Task directions:
A full and exact copy of the listing that follows is needed.
─── Data for this task
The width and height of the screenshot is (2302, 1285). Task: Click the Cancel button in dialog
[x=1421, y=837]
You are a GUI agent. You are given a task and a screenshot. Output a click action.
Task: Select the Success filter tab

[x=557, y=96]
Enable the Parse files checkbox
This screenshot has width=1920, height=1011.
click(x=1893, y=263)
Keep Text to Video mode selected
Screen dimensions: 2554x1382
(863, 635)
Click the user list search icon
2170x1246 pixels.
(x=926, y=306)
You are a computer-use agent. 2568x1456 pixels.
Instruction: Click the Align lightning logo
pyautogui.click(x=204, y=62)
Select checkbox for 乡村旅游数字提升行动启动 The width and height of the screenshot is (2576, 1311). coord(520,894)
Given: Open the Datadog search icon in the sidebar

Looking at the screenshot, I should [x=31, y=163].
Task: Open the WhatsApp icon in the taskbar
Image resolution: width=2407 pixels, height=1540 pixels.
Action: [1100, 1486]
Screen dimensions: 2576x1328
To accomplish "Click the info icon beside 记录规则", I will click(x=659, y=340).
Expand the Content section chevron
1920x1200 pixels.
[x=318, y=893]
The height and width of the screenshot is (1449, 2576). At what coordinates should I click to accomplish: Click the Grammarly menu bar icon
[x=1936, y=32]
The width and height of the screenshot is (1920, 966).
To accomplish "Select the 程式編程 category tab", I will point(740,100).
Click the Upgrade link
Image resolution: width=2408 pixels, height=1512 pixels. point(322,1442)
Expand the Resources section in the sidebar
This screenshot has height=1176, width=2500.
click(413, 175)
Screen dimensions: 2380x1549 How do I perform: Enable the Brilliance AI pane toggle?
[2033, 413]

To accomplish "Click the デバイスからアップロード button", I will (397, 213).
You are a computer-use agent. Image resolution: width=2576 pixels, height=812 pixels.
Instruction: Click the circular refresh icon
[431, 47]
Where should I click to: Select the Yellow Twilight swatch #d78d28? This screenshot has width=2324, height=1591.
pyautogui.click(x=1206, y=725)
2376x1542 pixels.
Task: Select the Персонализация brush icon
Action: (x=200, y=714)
──────
Exercise result:
The width and height of the screenshot is (2302, 1285). Task: Click the Cancel button in dialog
[x=1421, y=837]
You are a GUI agent. You are given a task and a screenshot. Output a click action.
Task: Select the Success filter tab

[x=557, y=96]
Enable the Parse files checkbox
This screenshot has width=1920, height=1011.
click(x=1893, y=263)
Keep Text to Video mode selected
Screen dimensions: 2554x1382
(863, 635)
Click the user list search icon
2170x1246 pixels.
(x=926, y=306)
You are a computer-use agent. 2568x1456 pixels.
Instruction: Click the Align lightning logo
pyautogui.click(x=204, y=62)
Select checkbox for 乡村旅游数字提升行动启动 The width and height of the screenshot is (2576, 1311). coord(520,894)
Given: Open the Datadog search icon in the sidebar

Looking at the screenshot, I should [x=31, y=163].
Task: Open the WhatsApp icon in the taskbar
Image resolution: width=2407 pixels, height=1540 pixels.
Action: [1100, 1486]
Screen dimensions: 2576x1328
To accomplish "Click the info icon beside 记录规则", I will click(x=659, y=340).
Expand the Content section chevron
1920x1200 pixels.
[x=318, y=893]
The height and width of the screenshot is (1449, 2576). At what coordinates should I click to accomplish: Click the Grammarly menu bar icon
[x=1936, y=32]
The width and height of the screenshot is (1920, 966).
To accomplish "Select the 程式編程 category tab", I will point(740,100).
Click the Upgrade link
Image resolution: width=2408 pixels, height=1512 pixels. point(322,1442)
Expand the Resources section in the sidebar
This screenshot has height=1176, width=2500.
click(413, 175)
Screen dimensions: 2380x1549 How do I perform: Enable the Brilliance AI pane toggle?
[2033, 413]

To accomplish "Click the デバイスからアップロード button", I will (397, 213).
You are a computer-use agent. Image resolution: width=2576 pixels, height=812 pixels.
Instruction: Click the circular refresh icon
[431, 47]
Where should I click to: Select the Yellow Twilight swatch #d78d28? This screenshot has width=2324, height=1591.
pyautogui.click(x=1206, y=725)
2376x1542 pixels.
Task: Select the Персонализация brush icon
Action: (x=200, y=714)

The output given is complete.